Since the hearing, briefs have been filed.
FINDINGS OF FACT
1. This action was commenced on December 27, 1968 by the United States pursuant to 42 U.S.C. 2000a.
2. The defendants Doy E. Boyd and Carl P. Boyd are the owners and operators of Vandy’s Bar-B-Q restaurant, an establishment solely engaged in selling and serving food fit for consumption on the premises, located at the corner of West Vine and South Walnut Streets in Statesboro, Georgia. The restaurant is one block from South Main Street, which is designated as United States Highways 301 and 25, and is the principal north-south road through the City of Statesboro, Georgia. A large parking lot is located directly across the street from the front of the restaurant, and the Statesboro municipal parking lot is located on Walnut Street, one-half block from the restaurant’s side entrance.
3. Until 1967, the defendants maintained a sign on the front of the restaurant, visible from Highway 301, which bore the name of the restaurant and an advertisement for Coca-Cola. In July of 1967 the defendants were contacted by federal investigators inquiring into the defendants’ racial policies. On July 31, 1967, after consultation with his attorney, the defendant Doy E. Boyd removed the sign. A similar sign is presently affixed flush over the front entrance.
4. From the time Vandy’s Bar-B-Q was established at its present location in 1953 until the present, the defendant owners have maintained separate rooms for serving their white and Negro customers. White customers may be served in either room, although customarily they use only the front room which seats 45 persons. Negro customers will be served only in the back room which seats 12 persons. One exception to this policy occurred when a Negro man was served in the front room, but charged $1.00 for a soft drink. The defendant Doy Boyd has testified this was done “to discourage him.” The rooms are separated by a wall. On the front side of the wall is the food preparation area, and beyond that, the white dining area (the food is cooked in a pit-area behind the restaurant). Food is served to Negroes in the back room through a pass-through, or window, in the wall.

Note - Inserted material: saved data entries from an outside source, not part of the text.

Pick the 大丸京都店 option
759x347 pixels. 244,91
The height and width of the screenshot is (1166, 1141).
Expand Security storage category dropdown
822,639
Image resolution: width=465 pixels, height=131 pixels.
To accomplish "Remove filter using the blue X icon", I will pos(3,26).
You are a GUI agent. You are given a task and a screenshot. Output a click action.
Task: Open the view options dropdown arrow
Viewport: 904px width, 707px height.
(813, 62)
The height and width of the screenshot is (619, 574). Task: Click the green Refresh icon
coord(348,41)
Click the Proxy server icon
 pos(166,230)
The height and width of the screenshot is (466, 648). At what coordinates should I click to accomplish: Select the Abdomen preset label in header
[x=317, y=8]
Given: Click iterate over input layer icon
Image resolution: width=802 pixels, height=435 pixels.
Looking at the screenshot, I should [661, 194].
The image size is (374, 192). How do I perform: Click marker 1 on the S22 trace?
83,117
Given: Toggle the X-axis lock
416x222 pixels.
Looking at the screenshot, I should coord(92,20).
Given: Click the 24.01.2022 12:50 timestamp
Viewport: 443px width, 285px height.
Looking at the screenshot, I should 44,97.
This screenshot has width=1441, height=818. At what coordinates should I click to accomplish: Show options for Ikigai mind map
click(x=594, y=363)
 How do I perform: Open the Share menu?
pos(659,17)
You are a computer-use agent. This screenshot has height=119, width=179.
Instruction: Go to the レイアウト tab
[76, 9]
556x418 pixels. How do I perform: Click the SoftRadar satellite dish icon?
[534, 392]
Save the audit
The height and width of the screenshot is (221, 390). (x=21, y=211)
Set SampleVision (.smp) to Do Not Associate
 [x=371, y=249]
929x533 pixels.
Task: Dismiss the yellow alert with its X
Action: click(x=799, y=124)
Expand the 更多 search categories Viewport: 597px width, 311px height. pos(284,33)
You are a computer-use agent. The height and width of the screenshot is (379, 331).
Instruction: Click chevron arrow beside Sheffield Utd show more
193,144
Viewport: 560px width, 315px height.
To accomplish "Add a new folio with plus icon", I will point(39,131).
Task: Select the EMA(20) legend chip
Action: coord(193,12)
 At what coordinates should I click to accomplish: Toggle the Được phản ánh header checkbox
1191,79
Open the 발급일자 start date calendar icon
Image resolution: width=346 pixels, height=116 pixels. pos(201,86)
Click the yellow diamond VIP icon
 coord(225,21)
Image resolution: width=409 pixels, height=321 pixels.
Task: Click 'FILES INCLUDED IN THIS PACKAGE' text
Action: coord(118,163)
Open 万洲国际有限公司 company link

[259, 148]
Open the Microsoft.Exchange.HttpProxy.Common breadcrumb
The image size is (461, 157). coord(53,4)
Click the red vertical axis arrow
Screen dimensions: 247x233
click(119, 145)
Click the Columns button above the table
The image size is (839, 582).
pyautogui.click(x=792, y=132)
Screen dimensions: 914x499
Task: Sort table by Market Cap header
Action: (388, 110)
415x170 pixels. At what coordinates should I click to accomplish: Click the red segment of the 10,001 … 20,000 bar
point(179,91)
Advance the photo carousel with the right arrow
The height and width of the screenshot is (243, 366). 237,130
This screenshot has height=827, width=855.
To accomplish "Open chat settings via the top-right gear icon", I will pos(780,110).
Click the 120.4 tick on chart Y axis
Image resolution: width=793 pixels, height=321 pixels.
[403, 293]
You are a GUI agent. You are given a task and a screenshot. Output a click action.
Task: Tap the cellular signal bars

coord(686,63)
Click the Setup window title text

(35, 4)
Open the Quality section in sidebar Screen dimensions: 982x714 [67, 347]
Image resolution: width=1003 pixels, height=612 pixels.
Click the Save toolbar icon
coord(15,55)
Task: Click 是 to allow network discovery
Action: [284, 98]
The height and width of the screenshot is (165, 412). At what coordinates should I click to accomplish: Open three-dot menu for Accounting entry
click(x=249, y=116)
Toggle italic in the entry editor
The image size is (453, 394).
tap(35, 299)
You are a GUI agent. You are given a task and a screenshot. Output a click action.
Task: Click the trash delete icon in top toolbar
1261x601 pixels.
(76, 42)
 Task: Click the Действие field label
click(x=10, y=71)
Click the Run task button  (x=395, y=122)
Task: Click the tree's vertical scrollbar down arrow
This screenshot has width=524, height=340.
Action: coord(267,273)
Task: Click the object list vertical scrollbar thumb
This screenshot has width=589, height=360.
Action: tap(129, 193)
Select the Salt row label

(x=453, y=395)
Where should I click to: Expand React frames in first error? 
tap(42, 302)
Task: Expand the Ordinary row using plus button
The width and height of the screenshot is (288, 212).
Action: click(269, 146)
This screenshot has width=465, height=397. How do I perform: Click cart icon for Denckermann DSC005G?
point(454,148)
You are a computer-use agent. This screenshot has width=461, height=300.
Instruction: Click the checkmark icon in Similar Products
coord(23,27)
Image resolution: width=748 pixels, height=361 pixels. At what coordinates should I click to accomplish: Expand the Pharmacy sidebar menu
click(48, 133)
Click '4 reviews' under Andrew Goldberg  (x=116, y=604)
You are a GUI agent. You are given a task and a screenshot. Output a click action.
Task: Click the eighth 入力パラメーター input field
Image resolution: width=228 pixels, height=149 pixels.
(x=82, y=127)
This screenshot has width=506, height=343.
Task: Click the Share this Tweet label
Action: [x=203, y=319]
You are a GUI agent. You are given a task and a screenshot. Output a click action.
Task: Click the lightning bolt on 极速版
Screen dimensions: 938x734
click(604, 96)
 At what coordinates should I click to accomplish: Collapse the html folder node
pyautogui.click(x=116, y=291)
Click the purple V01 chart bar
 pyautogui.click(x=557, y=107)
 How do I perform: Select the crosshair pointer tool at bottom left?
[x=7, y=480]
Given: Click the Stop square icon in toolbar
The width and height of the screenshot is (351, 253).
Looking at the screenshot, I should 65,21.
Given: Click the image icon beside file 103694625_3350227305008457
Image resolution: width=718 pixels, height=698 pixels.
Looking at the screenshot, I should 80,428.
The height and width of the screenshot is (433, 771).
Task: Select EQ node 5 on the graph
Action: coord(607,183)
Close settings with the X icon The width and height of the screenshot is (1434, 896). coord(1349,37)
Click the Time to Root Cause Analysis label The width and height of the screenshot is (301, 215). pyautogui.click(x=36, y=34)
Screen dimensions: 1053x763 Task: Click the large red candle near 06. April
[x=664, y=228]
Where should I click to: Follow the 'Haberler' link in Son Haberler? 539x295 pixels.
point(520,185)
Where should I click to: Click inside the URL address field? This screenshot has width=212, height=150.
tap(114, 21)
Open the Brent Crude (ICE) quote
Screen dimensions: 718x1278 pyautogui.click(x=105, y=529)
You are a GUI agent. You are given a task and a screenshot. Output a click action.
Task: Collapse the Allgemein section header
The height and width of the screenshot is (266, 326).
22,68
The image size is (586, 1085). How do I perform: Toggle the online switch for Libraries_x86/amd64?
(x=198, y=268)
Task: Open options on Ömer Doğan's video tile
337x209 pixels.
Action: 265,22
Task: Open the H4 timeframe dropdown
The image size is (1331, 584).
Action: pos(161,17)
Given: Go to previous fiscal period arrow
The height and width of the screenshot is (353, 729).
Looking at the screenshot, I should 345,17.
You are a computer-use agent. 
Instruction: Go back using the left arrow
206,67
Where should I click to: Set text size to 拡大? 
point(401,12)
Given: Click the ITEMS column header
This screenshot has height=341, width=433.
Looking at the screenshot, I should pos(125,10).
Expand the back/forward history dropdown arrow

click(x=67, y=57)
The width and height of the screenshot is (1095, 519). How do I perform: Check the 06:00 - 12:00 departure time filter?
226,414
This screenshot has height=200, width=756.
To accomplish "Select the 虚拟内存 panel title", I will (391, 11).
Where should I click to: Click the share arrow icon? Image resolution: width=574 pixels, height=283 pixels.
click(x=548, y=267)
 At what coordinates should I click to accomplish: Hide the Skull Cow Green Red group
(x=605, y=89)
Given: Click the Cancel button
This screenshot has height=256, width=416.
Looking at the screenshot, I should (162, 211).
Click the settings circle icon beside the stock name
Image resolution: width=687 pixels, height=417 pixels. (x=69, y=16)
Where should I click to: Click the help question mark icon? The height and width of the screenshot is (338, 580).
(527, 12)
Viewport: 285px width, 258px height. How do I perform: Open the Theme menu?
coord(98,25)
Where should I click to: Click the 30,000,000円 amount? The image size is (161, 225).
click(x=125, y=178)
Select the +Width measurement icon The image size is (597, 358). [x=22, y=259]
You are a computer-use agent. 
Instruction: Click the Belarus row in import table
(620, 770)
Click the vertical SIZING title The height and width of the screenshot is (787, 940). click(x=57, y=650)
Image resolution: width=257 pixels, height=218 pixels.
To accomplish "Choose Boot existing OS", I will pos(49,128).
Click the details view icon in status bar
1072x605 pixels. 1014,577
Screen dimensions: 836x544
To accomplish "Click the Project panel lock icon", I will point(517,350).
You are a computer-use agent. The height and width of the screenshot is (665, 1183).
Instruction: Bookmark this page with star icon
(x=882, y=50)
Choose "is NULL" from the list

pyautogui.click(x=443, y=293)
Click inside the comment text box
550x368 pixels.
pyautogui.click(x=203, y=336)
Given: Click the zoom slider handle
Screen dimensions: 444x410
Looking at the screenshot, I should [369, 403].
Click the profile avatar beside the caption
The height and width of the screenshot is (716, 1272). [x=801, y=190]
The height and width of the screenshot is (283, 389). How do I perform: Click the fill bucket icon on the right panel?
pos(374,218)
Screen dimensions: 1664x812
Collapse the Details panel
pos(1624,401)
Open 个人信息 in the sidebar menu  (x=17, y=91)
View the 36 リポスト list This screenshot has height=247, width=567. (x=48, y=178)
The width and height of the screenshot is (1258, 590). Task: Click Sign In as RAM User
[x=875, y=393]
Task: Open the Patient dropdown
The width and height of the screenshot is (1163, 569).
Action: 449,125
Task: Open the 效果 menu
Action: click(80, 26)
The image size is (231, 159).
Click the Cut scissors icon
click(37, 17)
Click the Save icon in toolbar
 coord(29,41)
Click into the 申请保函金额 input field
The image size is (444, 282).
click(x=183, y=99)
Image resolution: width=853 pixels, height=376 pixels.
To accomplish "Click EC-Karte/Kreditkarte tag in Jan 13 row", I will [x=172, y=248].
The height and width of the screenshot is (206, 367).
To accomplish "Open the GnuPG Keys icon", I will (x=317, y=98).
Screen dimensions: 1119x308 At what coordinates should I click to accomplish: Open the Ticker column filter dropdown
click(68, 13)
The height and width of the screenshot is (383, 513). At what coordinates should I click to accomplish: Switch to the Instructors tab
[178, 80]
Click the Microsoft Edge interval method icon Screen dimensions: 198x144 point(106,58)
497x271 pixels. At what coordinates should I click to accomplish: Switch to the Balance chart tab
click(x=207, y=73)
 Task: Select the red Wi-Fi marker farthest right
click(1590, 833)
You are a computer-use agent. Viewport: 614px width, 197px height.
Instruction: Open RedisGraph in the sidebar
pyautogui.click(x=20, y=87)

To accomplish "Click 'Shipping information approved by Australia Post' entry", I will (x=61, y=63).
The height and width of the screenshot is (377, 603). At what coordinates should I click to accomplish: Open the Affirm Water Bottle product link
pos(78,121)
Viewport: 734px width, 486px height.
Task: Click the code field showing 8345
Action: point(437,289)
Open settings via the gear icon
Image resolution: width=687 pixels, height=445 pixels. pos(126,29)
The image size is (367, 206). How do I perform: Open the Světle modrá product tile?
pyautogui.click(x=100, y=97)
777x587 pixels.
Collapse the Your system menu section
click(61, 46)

5. Customers are unable to enter one room directly from the other; entrances to the white and Negro rooms are located respectively at the front (Vine Street) and side (Walnut Street) of the restaurant. Employees may pass between the rooms via a narrow passage, a work area used for washing, dining and food preparation implements, which also leads to the restaurant’s storage area. In 1968, the restaurant was destroyed by fire, and thereafter enlarged and rebuilt
6. Negro witnesses have testified that when they sought service in the front dining area they were told that service would not be provided to them in the front room, and that they would be served only if they went around to the Negro dining room. Negroes were treated in this manner whether they sought seated or carry-out service. The defendant Doy Boyd has admitted to maintaining racially separate dining rooms, and telling Negroes who entered the front that they would be served only in the back.
7. In answers to interrogatories the defendants have stated they have no policy of knowingly refusing service to interstate travelers, and that the defendants have never communicated to the general public an unwillingness to serve interstate travelers. Interstate travelers are not served on a different basis than other customers, no signs are posted on the restaurant stating interstate travelers are not served, no known interstate traveler has ever been refused service, and no inquiry has ever been made as to whether customers are interstate travelers. All persons who request service are served, with the sole exception of Negro customers who desire to be served in the white dining area. One such Negro customer was an interstate traveler, a resident of California visiting a friend in Statesboro, who wanted to taste a sample of the bar-b-q. He and his friend were told they must go around to the back room to receive service, but they chose not to order rather than be served in the Negro room.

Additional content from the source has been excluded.